Field renovations on deck at Spokane Indians’ Avista Stadium

The Spokane Indians are literally leveling the playing field.

Soon after the end of this week’s High-A West playoff series between the Indians and the Eugene Emeralds, the field at Avista Stadium will undergo a major overhaul that could cost between $200,000 and $230,000.

The Spokane County commissioners this week gave the Indians permission to make the changes. The Indians will pay for the work, but the county owns the stadium and had to sign off on the project.

As part of the renovations, the Indians will tear up the field turf, remove much of the infield and completely redo the playing surface. The new field will be ready for the 2022 season.

Spokane Indians President Chris Duff said there are a few reasons for redoing the field.

For one, the field at Avista Stadium hasn’t been fully renovated since the facility opened in 1958.

“With an old field you start getting some undulations,” Duff said.

In addition to leveling the field, the Indians will install two new sub-irrigation systems that will improve the field’s drainage.

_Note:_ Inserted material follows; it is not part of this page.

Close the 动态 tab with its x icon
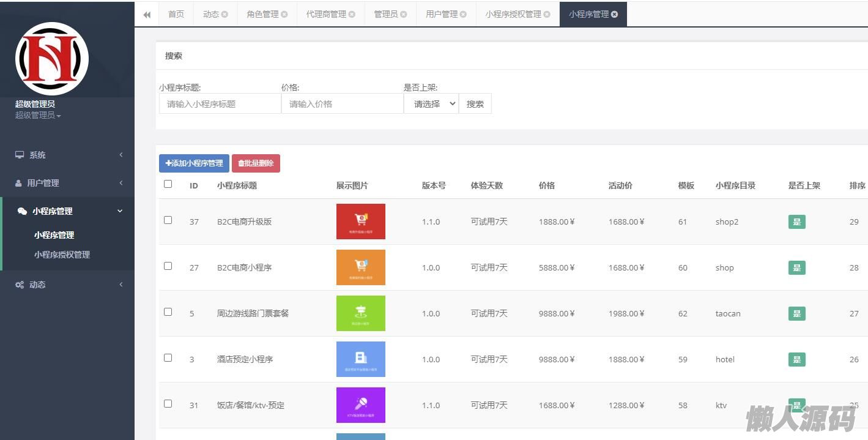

Jeremy Headley, the Indians’ head groundskeeper, said that some rains practically create puddles in the outfield. The leveling and irrigation improvements should prevent water from pooling.

Duff said that drainage upgrade is needed in part because the team has switched from short-season to full-season baseball.

From 1983 through 2019, the Indians were a short-season A team and played about 60 games a year.

In 2020, Major League Baseball announced it was significantly reducing the number of minor league affiliates. As part of a wave of minor league restructuring throughout the country – a move that cost many communities their baseball teams – the Indians got bumped up to High A.

High A teams play about 120 games a year and their seasons start sooner. Duff explained that because the team will be playing more games in the rainy months of April and May, the field’s drainage issues are a more serious issue.

In addition to puddles, significant rains can make the field soft and unplayable, Duff said. On top of that, heavy rains sometimes flood the visitor’s dugout and the tunnel to the visitor’s clubhouse.

Duff said the renovations will hopefully be done before the field freezes in the coming months. It’s better to have the new turf installed before winter, he said, so the roots can get established before spring.

More upgrades are coming to Avista Stadium in the next few years.

The Indians told the Spokane County Commissioners that this fall’s field work is an interim project and “should accommodate play for a year or two in anticipation of a major reconstruction effort necessary to dramatically improve conditions across the entire field.”

Duff said leveling the field and improving the drainage needed to happen no matter what, but Major League Baseball is requiring some of the changes that will come to Avista Stadium in the next few years.

In 2020, MLB raised its standards for minor league fields.

The new standards apply to stadium lighting, player nutrition facilities, batting cages, weight rooms and more. The Indians need to modify Avista Stadium in order to comply with the new MLB rules.

“I do anticipate it being a mix of fan amenities and some player amenities,” Duff said.

Duff said he doesn’t know the specifics yet about what upgrades the team will make, but clubhouse upgrades are likely.

MLB’s new clubhouse rules will make locker rooms more spacious. That will benefit players because minor league locker rooms have gotten more crowded over the years.

Minor league teams used to be capped at 25-man rosters. That number has risen to 35, plus teams have more coaches than they did in the past. Many newer minor league facilities won’t have to make any changes, but older stadiums will have to increase the size of their clubhouses so that they’re a minimum of 1,000 square feet.

The Indians will likely have to create separate facilities for women, too, Duff said. MLB is requiring teams to offer locker rooms for women, as more women become professional baseball coaches and umpires.